Task statement
Render each line of the items below as a JSON array of strings, one string per line and with blank lines omitted.

**** Raw data

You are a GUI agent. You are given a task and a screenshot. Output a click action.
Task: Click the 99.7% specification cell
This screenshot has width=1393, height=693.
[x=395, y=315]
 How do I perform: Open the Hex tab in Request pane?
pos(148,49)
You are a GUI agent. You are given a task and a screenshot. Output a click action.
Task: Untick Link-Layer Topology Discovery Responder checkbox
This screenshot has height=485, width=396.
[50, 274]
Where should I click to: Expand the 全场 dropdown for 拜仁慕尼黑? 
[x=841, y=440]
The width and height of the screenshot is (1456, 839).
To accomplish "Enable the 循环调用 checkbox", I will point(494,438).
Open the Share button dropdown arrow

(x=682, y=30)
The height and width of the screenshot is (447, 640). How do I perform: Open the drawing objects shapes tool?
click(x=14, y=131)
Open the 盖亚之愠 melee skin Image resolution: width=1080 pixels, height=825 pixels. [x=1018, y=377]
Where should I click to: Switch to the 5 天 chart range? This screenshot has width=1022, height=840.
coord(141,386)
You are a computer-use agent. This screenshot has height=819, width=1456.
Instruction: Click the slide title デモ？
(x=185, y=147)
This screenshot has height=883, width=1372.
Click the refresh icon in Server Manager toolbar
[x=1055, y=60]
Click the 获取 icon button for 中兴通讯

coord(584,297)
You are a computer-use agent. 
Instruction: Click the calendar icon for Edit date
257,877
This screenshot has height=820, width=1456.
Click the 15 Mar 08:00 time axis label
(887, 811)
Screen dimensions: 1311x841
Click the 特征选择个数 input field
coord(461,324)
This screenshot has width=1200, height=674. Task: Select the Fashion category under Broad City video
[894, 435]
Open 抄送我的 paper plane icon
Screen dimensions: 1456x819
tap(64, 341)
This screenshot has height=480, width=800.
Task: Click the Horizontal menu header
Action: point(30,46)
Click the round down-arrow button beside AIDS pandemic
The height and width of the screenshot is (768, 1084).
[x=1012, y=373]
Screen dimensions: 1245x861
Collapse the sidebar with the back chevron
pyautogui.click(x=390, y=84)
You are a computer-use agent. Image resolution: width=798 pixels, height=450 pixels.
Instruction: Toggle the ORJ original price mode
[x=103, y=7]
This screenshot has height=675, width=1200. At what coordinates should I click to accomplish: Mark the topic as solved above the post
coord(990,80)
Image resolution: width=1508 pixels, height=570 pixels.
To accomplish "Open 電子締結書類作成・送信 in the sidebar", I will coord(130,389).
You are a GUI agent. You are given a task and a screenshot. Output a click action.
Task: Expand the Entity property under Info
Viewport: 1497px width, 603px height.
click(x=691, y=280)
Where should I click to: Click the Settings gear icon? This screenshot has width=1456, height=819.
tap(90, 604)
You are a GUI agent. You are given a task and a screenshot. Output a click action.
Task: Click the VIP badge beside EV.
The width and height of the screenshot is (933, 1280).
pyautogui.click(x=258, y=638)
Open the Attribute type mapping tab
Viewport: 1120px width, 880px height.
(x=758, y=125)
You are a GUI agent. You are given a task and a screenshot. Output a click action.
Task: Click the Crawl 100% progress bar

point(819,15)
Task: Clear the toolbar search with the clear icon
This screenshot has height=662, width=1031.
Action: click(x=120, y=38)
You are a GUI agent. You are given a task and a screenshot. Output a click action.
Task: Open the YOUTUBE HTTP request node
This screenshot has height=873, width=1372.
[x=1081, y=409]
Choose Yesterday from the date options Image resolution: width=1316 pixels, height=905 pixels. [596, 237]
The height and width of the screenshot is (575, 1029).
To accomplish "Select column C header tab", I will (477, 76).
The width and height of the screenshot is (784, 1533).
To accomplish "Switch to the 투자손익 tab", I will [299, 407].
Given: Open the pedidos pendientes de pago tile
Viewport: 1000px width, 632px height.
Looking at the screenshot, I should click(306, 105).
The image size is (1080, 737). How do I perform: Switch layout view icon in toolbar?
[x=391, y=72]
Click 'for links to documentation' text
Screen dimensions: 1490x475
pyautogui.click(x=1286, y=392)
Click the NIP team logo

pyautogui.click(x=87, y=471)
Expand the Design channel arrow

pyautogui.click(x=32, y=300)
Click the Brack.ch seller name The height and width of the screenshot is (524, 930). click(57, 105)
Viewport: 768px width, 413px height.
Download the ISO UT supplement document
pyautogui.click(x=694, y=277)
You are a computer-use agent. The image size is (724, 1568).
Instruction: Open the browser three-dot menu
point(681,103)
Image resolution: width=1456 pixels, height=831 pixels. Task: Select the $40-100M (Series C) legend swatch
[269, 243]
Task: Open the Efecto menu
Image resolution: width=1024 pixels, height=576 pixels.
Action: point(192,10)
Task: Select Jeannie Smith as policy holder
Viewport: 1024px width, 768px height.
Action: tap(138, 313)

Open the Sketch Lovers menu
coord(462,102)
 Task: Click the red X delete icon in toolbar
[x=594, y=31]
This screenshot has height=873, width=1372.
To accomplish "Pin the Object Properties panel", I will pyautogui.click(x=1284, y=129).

********

Output for this task
[
  "You are a GUI agent. You are given a task and a screenshot. Output a click action.",
  "Task: Click the 99.7% specification cell",
  "This screenshot has width=1393, height=693.",
  "[x=395, y=315]",
  " How do I perform: Open the Hex tab in Request pane?",
  "pos(148,49)",
  "You are a GUI agent. You are given a task and a screenshot. Output a click action.",
  "Task: Untick Link-Layer Topology Discovery Responder checkbox",
  "This screenshot has height=485, width=396.",
  "[50, 274]",
  "Where should I click to: Expand the 全场 dropdown for 拜仁慕尼黑? ",
  "[x=841, y=440]",
  "The width and height of the screenshot is (1456, 839).",
  "To accomplish \"Enable the 循环调用 checkbox\", I will point(494,438).",
  "Open the Share button dropdown arrow",
  "(x=682, y=30)",
  "The height and width of the screenshot is (447, 640). How do I perform: Open the drawing objects shapes tool?",
  "click(x=14, y=131)",
  "Open the 盖亚之愠 melee skin Image resolution: width=1080 pixels, height=825 pixels. [x=1018, y=377]",
  "Where should I click to: Switch to the 5 天 chart range? This screenshot has width=1022, height=840.",
  "coord(141,386)",
  "You are a computer-use agent. This screenshot has height=819, width=1456.",
  "Instruction: Click the slide title デモ？",
  "(x=185, y=147)",
  "This screenshot has height=883, width=1372.",
  "Click the refresh icon in Server Manager toolbar",
  "[x=1055, y=60]",
  "Click the 获取 icon button for 中兴通讯",
  "coord(584,297)",
  "You are a computer-use agent. ",
  "Instruction: Click the calendar icon for Edit date",
  "257,877",
  "This screenshot has height=820, width=1456.",
  "Click the 15 Mar 08:00 time axis label",
  "(887, 811)",
  "Screen dimensions: 1311x841",
  "Click the 特征选择个数 input field",
  "coord(461,324)",
  "This screenshot has width=1200, height=674. Task: Select the Fashion category under Broad City video",
  "[894, 435]",
  "Open 抄送我的 paper plane icon",
  "Screen dimensions: 1456x819",
  "tap(64, 341)",
  "This screenshot has height=480, width=800.",
  "Task: Click the Horizontal menu header",
  "Action: point(30,46)",
  "Click the round down-arrow button beside AIDS pandemic",
  "The height and width of the screenshot is (768, 1084).",
  "[x=1012, y=373]",
  "Screen dimensions: 1245x861",
  "Collapse the sidebar with the back chevron",
  "pyautogui.click(x=390, y=84)",
  "You are a computer-use agent. Image resolution: width=798 pixels, height=450 pixels.",
  "Instruction: Toggle the ORJ original price mode",
  "[x=103, y=7]",
  "This screenshot has height=675, width=1200. At what coordinates should I click to accomplish: Mark the topic as solved above the post",
  "coord(990,80)",
  "Image resolution: width=1508 pixels, height=570 pixels.",
  "To accomplish \"Open 電子締結書類作成・送信 in the sidebar\", I will coord(130,389).",
  "You are a GUI agent. You are given a task and a screenshot. Output a click action.",
  "Task: Expand the Entity property under Info",
  "Viewport: 1497px width, 603px height.",
  "click(x=691, y=280)",
  "Where should I click to: Click the Settings gear icon? This screenshot has width=1456, height=819.",
  "tap(90, 604)",
  "You are a GUI agent. You are given a task and a screenshot. Output a click action.",
  "Task: Click the VIP badge beside EV.",
  "The width and height of the screenshot is (933, 1280).",
  "pyautogui.click(x=258, y=638)",
  "Open the Attribute type mapping tab",
  "Viewport: 1120px width, 880px height.",
  "(x=758, y=125)",
  "You are a GUI agent. You are given a task and a screenshot. Output a click action.",
  "Task: Click the Crawl 100% progress bar",
  "point(819,15)",
  "Task: Clear the toolbar search with the clear icon",
  "This screenshot has height=662, width=1031.",
  "Action: click(x=120, y=38)",
  "You are a GUI agent. You are given a task and a screenshot. Output a click action.",
  "Task: Open the YOUTUBE HTTP request node",
  "This screenshot has height=873, width=1372.",
  "[x=1081, y=409]",
  "Choose Yesterday from the date options Image resolution: width=1316 pixels, height=905 pixels. [596, 237]",
  "The height and width of the screenshot is (575, 1029).",
  "To accomplish \"Select column C header tab\", I will (477, 76).",
  "The width and height of the screenshot is (784, 1533).",
  "To accomplish \"Switch to the 투자손익 tab\", I will [299, 407].",
  "Given: Open the pedidos pendientes de pago tile",
  "Viewport: 1000px width, 632px height.",
  "Looking at the screenshot, I should click(306, 105).",
  "The image size is (1080, 737). How do I perform: Switch layout view icon in toolbar?",
  "[x=391, y=72]",
  "Click 'for links to documentation' text",
  "Screen dimensions: 1490x475",
  "pyautogui.click(x=1286, y=392)",
  "Click the NIP team logo",
  "pyautogui.click(x=87, y=471)",
  "Expand the Design channel arrow",
  "pyautogui.click(x=32, y=300)",
  "Click the Brack.ch seller name The height and width of the screenshot is (524, 930). click(57, 105)",
  "Viewport: 768px width, 413px height.",
  "Download the ISO UT supplement document",
  "pyautogui.click(x=694, y=277)",
  "You are a computer-use agent. The image size is (724, 1568).",
  "Instruction: Open the browser three-dot menu",
  "point(681,103)",
  "Image resolution: width=1456 pixels, height=831 pixels. Task: Select the $40-100M (Series C) legend swatch",
  "[269, 243]",
  "Task: Open the Efecto menu",
  "Image resolution: width=1024 pixels, height=576 pixels.",
  "Action: point(192,10)",
  "Task: Select Jeannie Smith as policy holder",
  "Viewport: 1024px width, 768px height.",
  "Action: tap(138, 313)",
  "Open the Sketch Lovers menu",
  "coord(462,102)",
  " Task: Click the red X delete icon in toolbar",
  "[x=594, y=31]",
  "This screenshot has height=873, width=1372.",
  "To accomplish \"Pin the Object Properties panel\", I will pyautogui.click(x=1284, y=129)."
]